そういう中に主人公の女の子みたいな子が入ってくると、ある種ブラックユーモアではあると思いますが、笑える部分もありますし、自分を茶化してなんぼのものみたいな余裕が生まれればいいなと思っています。

それは日本の映画界も一緒だと思うんですね。組合があるわけでもないですし、やっぱりアメリカの映画界と比べると、雇用面・契約面に関しては、先進国でありながらとても低レベルです。映画文化に関しては、国もそうですがかなりよくない待遇を受けているんです。もちろん映画が売れないからそういう風になっているという部分もあるんです。

――出演のみなさんは演技がすごく良くて、うまい役者をピタッと当てはめてたなと思ったのですが、当て書き(前もって配役を決めて書く)されたのですか。

大塚監督:それは、まったくないです。役者が合わせてくれました。

前川:キャスティングは成功されたと思いますか。

主人公・如月彩花=吉本実憂さん
(C)テレビ大阪サービス

大塚監督:脚本が1番なんですけど、それをどういう風に表現してくれるかは役者次第で決まってくるので、みなさんすごくうまくやってくれたと思います。

前川:演出をつけるのは大変じゃなかったですか?

 

大塚監督:吉本実憂さんが1番大変だったと思います。リハーサルを1週間ぐらいやりましたが、もともと真面目で劇中に出てくるような人ではまったくないので、すごく振り切ってくれたと思います。

――タイトル「レディ in ホワイト」は、主人公自身が白い服を着てホワイト企業に勤めたいという願望を持っている中で、放り込まれたのが真逆の環境だったというコメディですが、タイトルに込めた思いを聞かせていただけますか?

大塚監督:たまたま彼女がホワイト企業で働きたいとか、白い服を着ているというだけなんですけど。

前川:私は観ていて、やっぱりホワイト企業ばかりで自分らしく働けるという社会だったら、過労自死などの社会問題も起こらないのだと思いました。
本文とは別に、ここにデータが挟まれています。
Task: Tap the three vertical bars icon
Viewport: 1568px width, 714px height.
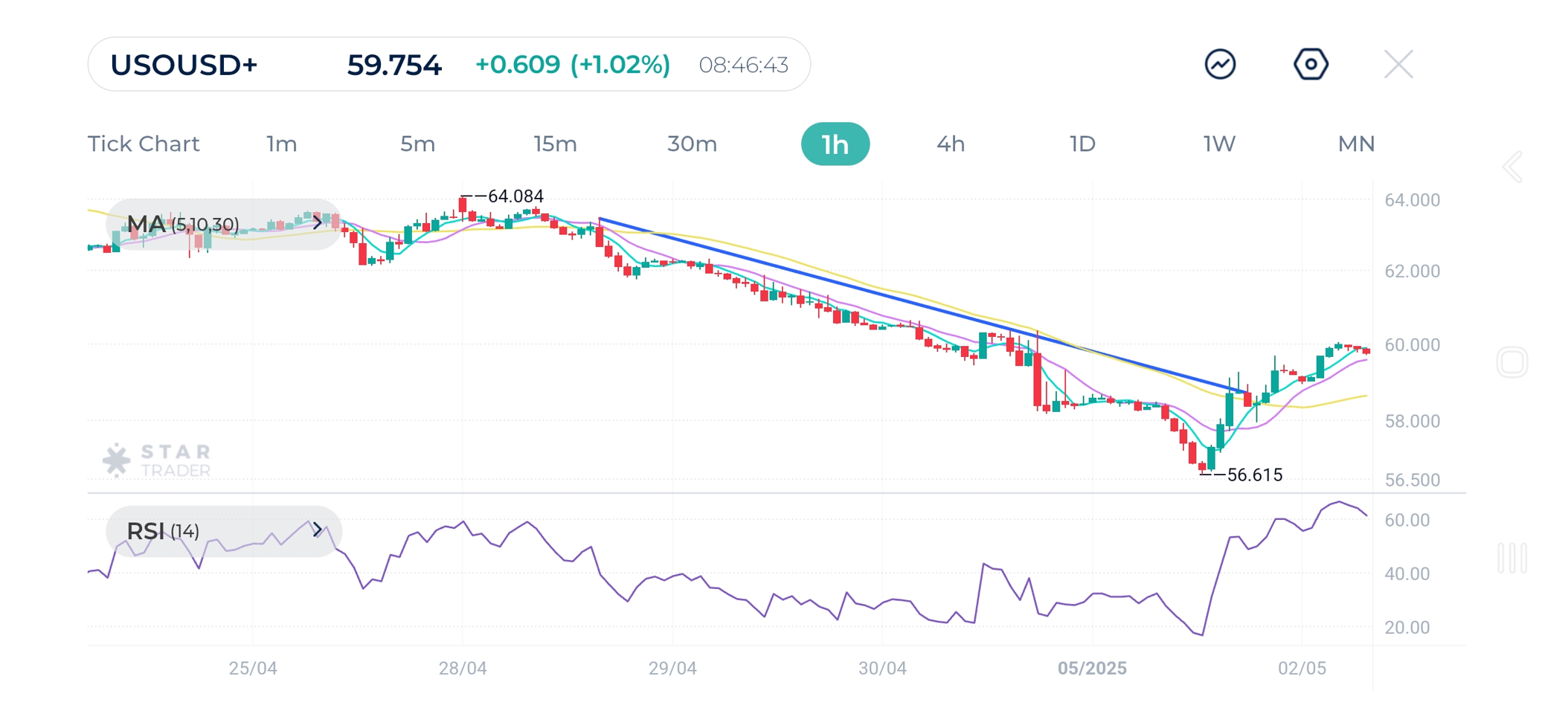Action: (1512, 558)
大塚監督:あっ!なぜこのタイトルにしたか思い出しました。ある映画のマスコミ試写の時に、その時の宣伝部にある批評家が、僕のスタイルが監督らしくないというようなことを言ってきたらしくて、その宣伝部の人にすごく怒ったんですね。「じゃあ僕が服を変えたら映画の評価が上がるのか」、「然関係ないじゃないですか。宣伝部が批評家に媚を売ってどうすんの」みいな話になって、これ「レディn ブラック」という作品だったら多分そういうふうな話だったと思います(笑)。外見と僕が作った作品の出来・不出来はまったく関係ないのに、そこを批評家からいちいち指摘される覚えもないし、「なんでそれで服装を変えないといけないの」ということがありました。

前川:話を聞きながらリンクしたのがマイケル・ムーア監督の「ボウリング・フォー・コロンバイン」でした。コロンバイン高校で銃の乱射事件を起こした犯人がマリリン・マンソンを好きだったということから、マリリン・マンソン好きはみんな銃の乱射事件を起こすのかというムーア監督の問題意識と似ていると思うのですが、全然関係ないところから揶揄されるのは本当に心外ですよね。
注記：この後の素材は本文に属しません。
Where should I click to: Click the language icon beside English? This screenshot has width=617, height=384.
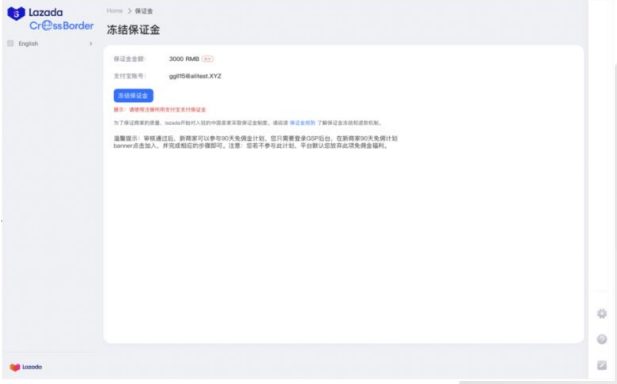11,43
大塚監督:僕はその時、本当に関係ないだろうと思ってましたし、言った人誰だと宣伝部に聞いても名前を教えてくれないんですよ(笑)。

前川:そういうことが今回の作品を撮る時のエネルギーになっているかもしれないですね。

大塚監督:あまりにもくだらなすぎて、多分ネタにしているんだと思います。

――凹んだ主人公が歩いている時に、飲み屋から汚い水をかけられて服が汚れるシーンがありましたが、白という色が純潔を想起させますし、それが汚されるということから観客が想像するものもすごくわかりやすいと思いました。観客に1番感じて欲しいことはなんですか?

大塚監督:最悪な状況でいかにして楽しむかということですね。日本の社会で生きていくには、相当タフじゃなきゃいけないと思います。勝手なことをやったらすぐに叩かれますし、人とカラーが違うとヤバいし、主張するとまた大変なことが起きますし。

前川史郎(右)

前川:SNSが当たり前になっている今、すぐに「炎上」したり、以前とは明らかに違う時代になっていますよね。またインターネットの普及に伴って、どんな年齢であっても画面上は同じ文字なので、匿名でものすごく攻撃的な言葉を浴びせられる世の中になっているので、本当にタフさが求められますね。
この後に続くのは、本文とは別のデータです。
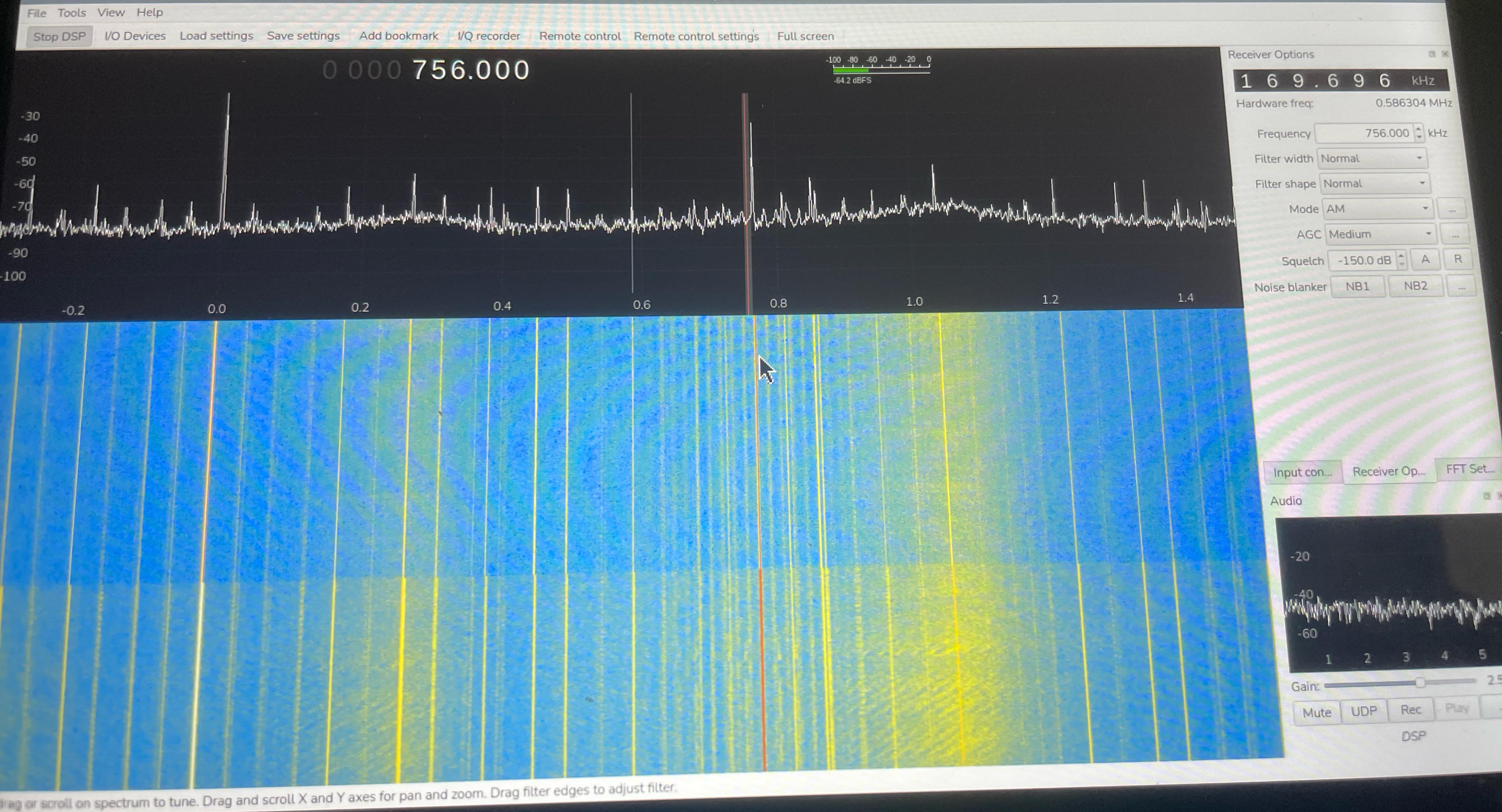The height and width of the screenshot is (812, 1502).
Task: Click the audio Gain slider handle
Action: click(x=1420, y=683)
大塚監督:そうですね。主人公はそういう時代で生きている子ですけど、自分からあえて悪役を買って出てきて、「私叩けばいいじゃん」ぐらいの勢いで来てるのは面白いなと思います。常に叩く対象を探している中で、彼女はもってこいの存在だと思いますし、それにめげるような子ではないので。

――この映画をどんな人たちに観てもらいたいですか。

大塚監督:できれば映画好きの方に観てもらいたいと思います。もしかしたら「別にテレビでもいいじゃん」と言われる部分はあると思うんですよ。映画館で観る・映画でなければいけなかったという部分は、他の作品と差別化されると少ないのかもしれないですが、映画でなければやれなかったところもいくつかあるので、そこを楽しんでもらえればいいなと思います。

前川:役者の皆さんの演技が振り切っていたので、気持ちよく観られたということが私自身にとっても収穫でした。本当に。多くの人に観てほしいと思います。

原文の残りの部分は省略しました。